## Short task
In the term deposit activity below, what job does the reader hold?

## Passage to read
────────────────────
You should get the following output:
![](./images/B15019_03_12.jpg)
Caption: Visualizing normalized relationships
Activity 3.01: Business Hypothesis Testing to Find Employment Status versus Propensity for Term Deposits
--------------------------------------------------------------------------------------------------------
You are working as a data scientist for a bank. You are provided with
historical data from the management of the bank and are asked to try to
formulate a hypothesis between employment status and the propensity to
buy term deposits.
In this activity, we will use a verify the relationship
between employment status and term deposit purchase propensity.
The steps are as follows:
1. Formulate the hypothesis between employment status and the
propensity for term deposits. Let the hypothesis be as follows:
*High paying employees prefer term deposits than other categories of
employees*.
────────────────────
## Recorded information
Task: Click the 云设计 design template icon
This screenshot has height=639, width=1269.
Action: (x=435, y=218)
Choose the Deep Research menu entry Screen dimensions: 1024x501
────────────────────
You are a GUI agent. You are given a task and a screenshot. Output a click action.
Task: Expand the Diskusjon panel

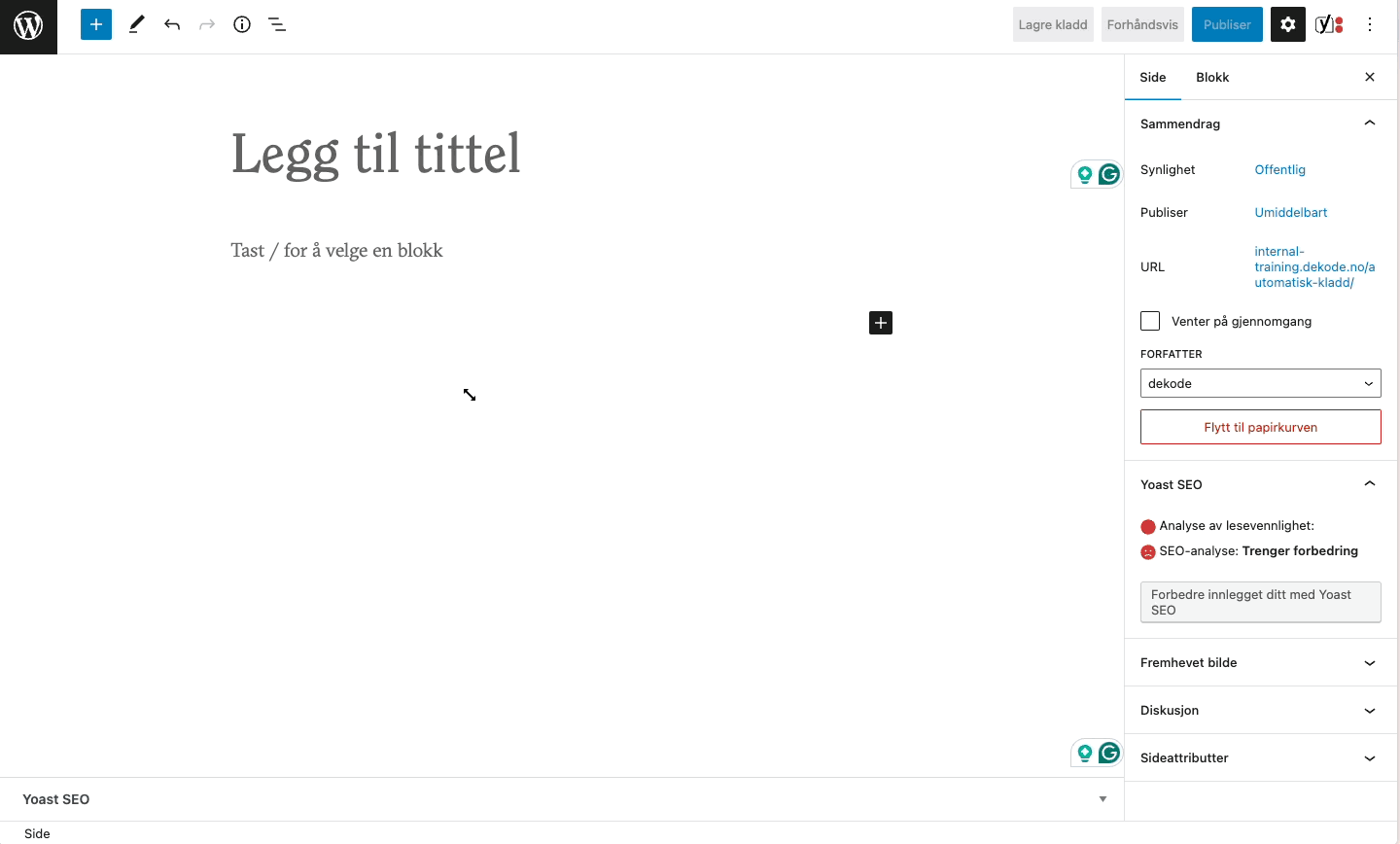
────────────────────
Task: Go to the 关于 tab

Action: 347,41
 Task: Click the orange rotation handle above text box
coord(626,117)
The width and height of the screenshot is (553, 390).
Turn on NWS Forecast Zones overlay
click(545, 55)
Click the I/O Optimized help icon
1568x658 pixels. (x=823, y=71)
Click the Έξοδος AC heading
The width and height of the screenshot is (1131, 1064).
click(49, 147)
────────────────────
## Solution to this problem
A data scientist for a bank.